During the latter part of my internship, I began serving the Public Defender’s Municipal Division. My new assignments were rather similar to the ones I had become accustomed to. However, they were more numerous and time sensitive. They were also mostly related to traffic incidents. These differences stemmed from the fact that every case in this division is from an alleged misdemeanor offense, rather than a more serious felony offense. As one of the office’s paralegals accurately noted, the Municipal Division is comparable to a hospital emergency room in terms of its operations. Meanwhile, the Felony Division more closely resembles hospital surgeries.

I enjoyed working in both departments equally. They each provided me with meaningful legal experience in assisting our community’s citizens most in need. This internship has confirmed my decision to attend law school and devote my career to urban public service. Clerking this summer at the County Public Defender’s Office is one of the best decisions that I have made in my life and I am indebted to the Wellman Hill Scholarship for making it possible.

Ellen Kubit
Policy Matters Ohio, Cleveland, Ohio

The summer of 2012, I had the great fortune of interning with Policy Matters Ohio, a non-profit research organization dedicated to promoting “a more prosperous, equitable, sustainable and inclusive Ohio.” Policy Matters has an office in Columbus and Cleveland, but I worked at the Cleveland location. In addition to the stimulating projects I was assigned to, staff members acted as mentors providing me with helpful career advice. The Wellman Hill grant gave me the opportunity to explore my interest in public policy as well as possible paths to consider after college.

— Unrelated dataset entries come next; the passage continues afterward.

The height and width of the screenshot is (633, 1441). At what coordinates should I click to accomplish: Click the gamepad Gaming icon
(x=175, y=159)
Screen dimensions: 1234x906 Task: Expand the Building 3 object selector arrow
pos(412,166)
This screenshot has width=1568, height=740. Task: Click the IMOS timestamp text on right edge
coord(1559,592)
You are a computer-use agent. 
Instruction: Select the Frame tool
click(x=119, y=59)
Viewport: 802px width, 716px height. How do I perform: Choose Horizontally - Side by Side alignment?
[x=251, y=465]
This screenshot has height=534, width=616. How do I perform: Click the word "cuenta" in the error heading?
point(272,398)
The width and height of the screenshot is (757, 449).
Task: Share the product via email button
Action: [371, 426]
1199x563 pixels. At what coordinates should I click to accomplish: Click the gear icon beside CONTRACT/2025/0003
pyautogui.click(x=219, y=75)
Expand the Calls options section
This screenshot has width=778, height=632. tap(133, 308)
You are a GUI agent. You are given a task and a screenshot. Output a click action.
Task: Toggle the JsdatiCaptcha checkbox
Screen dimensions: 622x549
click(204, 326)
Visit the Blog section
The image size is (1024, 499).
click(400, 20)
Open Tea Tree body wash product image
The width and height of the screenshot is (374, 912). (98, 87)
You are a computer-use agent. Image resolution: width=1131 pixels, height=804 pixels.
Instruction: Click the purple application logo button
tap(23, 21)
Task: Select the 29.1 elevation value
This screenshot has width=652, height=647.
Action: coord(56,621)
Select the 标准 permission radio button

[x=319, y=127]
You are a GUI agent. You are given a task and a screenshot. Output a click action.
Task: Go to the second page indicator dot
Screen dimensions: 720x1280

Brief descriptions of three main projects provide an accurate summary of the work I did as a research assistant. The other four interns and I assisted Wendy Patton, senior director for the State Fiscal Project, which aimed at understanding the effects of recent state budget cuts. Each of us chose 10 counties to contact in order to learn how the budget cuts affected jobs, health, education, transportation, and people within their communities. I was responsible for a good portion of Northeastern Ohio, including Erie and Huron all the way to Ashtabula. The information we gathered was consolidated with other research from One Ohio Now and Innovation Ohio to produce an interactive website entitled, “Cuts hurt Ohio: It was bad, now it’s worse” (http://www.cutshurtohio.com/).

My favorite project was the second, where I assisted Policy Matters founding executive director, Amy Hanauer. One other intern and I spent roughly a month assembling graphs and tables on the status of wages and labor in Ohio. Through the work I did on this report, I found several disconcerting facts. For example, from 1979 to 2011, adjusted for inflation, the wages of the 20th and 30th percentile of Ohioans declined 8.2% and 7.0%. Even more startling, the wages for the median percentile of Ohioans in 2011 is $15.20, the lowest since 1996 (Hanauer, 2012). The full report, “State of Working Ohio 2012,” is accessible on the Policy Matters Ohio website (http://www.policymattersohio.org/sowo-sept2012).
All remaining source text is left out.